COUS_COUSIl cous cous, piatto povero della tradizione del Magreb, oggi oggetto di speculazione in diverse città della Sicilia è al centro di numerose polemiche. L’effetto mediatico del Cosu Cous Fest di San Vito Lo Capo, una vera e propria miniera per la ristorazione ed il turismo del luogo, ha fatto proliferare l’interesse, anche in aree che nulla hanno a che fare con tale tradizione, col risultato che la gente, soprattutto i turisti, si chiedono quale sia il vero piatti tipico rivisitato dall’arte culinaria siciliana.

Per tradizione popolare, esportata dagli extracomunitari che da decenni vivono nella comunità araba di Mazara del Vallo, costituita per lo più da pescatori, il cous cous era rigorosamente a base di zuppa di pesce, anche se nella comunità magrebina preferivano quello a base di zuppa di verdure, zuppa di carni varie (ad eccezione del maiale) o misto; proprio come si faceva nelle loro terre, lontane dalla costa, dove il pesce scarseggiava. Nella vicina Marsala, dove risiede a Santo Padre delle Perriere una grande comunità islamica, la popolazione del luogo ha rivisitato il piatto aggiungendo due varianti, quella con la zuppa da lumache, quelle verdi e grosse, e quella con il sugo, molto liquido, con la testa di maiale.

Una versione per così dire sacrilega per una popolazione che da sempre non mangia il maiale e sdegna di ogni suo derivato. Variante accettabile o meno, ma pur sempre nel rispetto della tradizione culinaria del luogo. Sempre meglio di quanto avviene nelle cucine di certi ristoranti o dietro le quinte dei concorsi di cous cous, dove gli chef pur di accattivare l’attenzione della giuria propongono le versioni più disparate che, in taluni casi, non potrebbero nemmeno essere chiamati cous cous.

 A difesa della tradizione, della qualità e nel rispetto dei consumatori, nasce a Trapani un codice etico per la realizzazione del vero cous cous, il grande piatto della tradizione locale intimamente legato alla storia e all’identità trapanese.
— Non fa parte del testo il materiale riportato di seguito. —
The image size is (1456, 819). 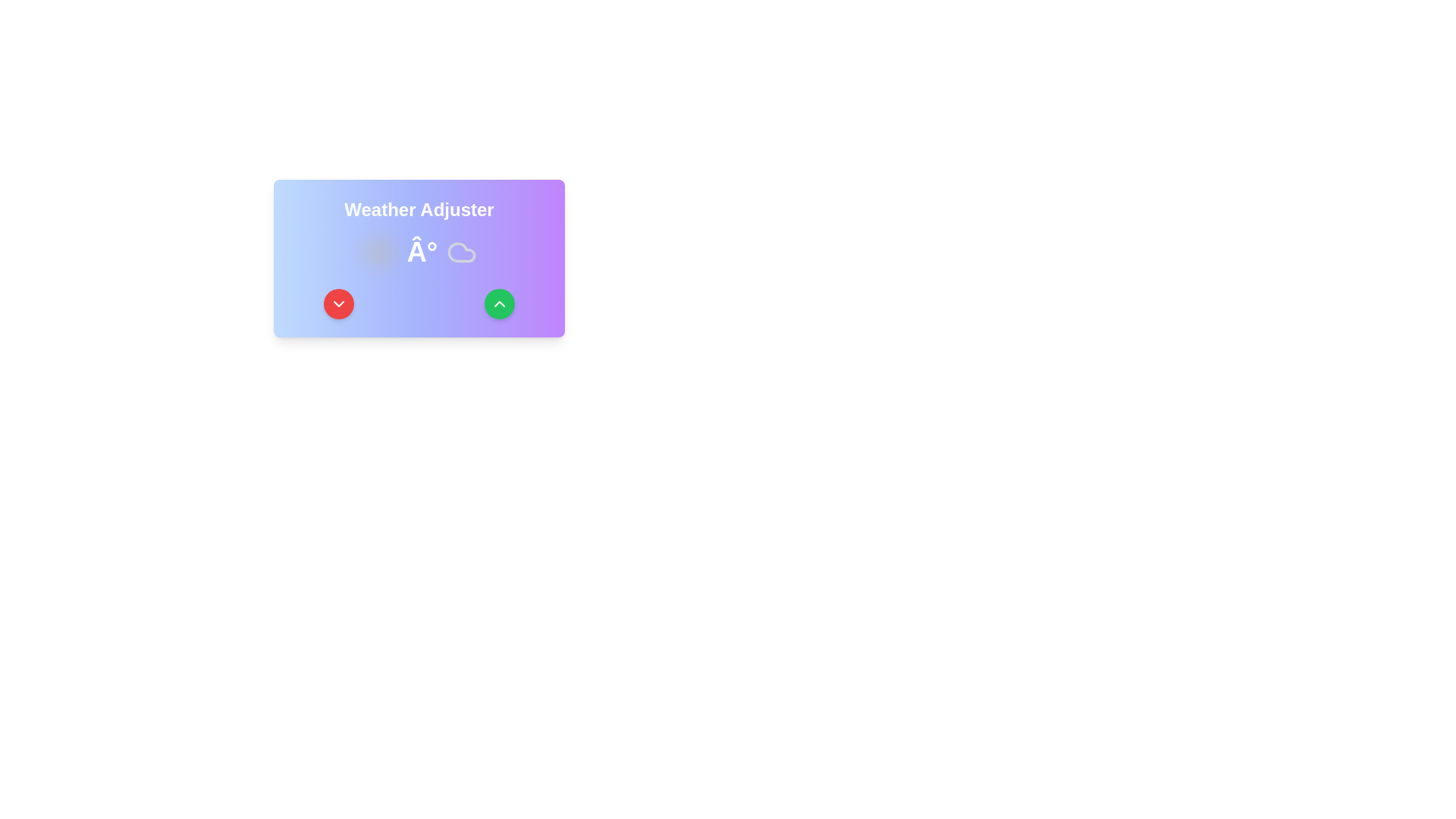 What do you see at coordinates (337, 304) in the screenshot?
I see `the circular button with a downward-facing chevron icon located in the bottom-left section of the 'Weather Adjuster' card UI` at bounding box center [337, 304].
Sono già quindici ristoratori del territorio che hanno siglato il documento, che rimane aperto a nuove adesioni e che contiene alcune indicazioni fondamentali per la realizzazione della ricetta secondo tradizione, dalla scelta degli ingredienti, alla denominazione, alle tecniche di cottura.

Si tratta, in pratica, di un codice di autoregolamentazione che non è una certificazione di qualità né una classifica ma piuttosto di un’insieme di linee guida già condivise da molti ristoratori ma ufficializzate e rese evidenti ai tanti turisti e visitatori attraverso un bollino apposto nei locali. Un’operazione di onestà, a difesa di un piatto che è anche un importante simbolo del territorio e anche per questo merita rispetto.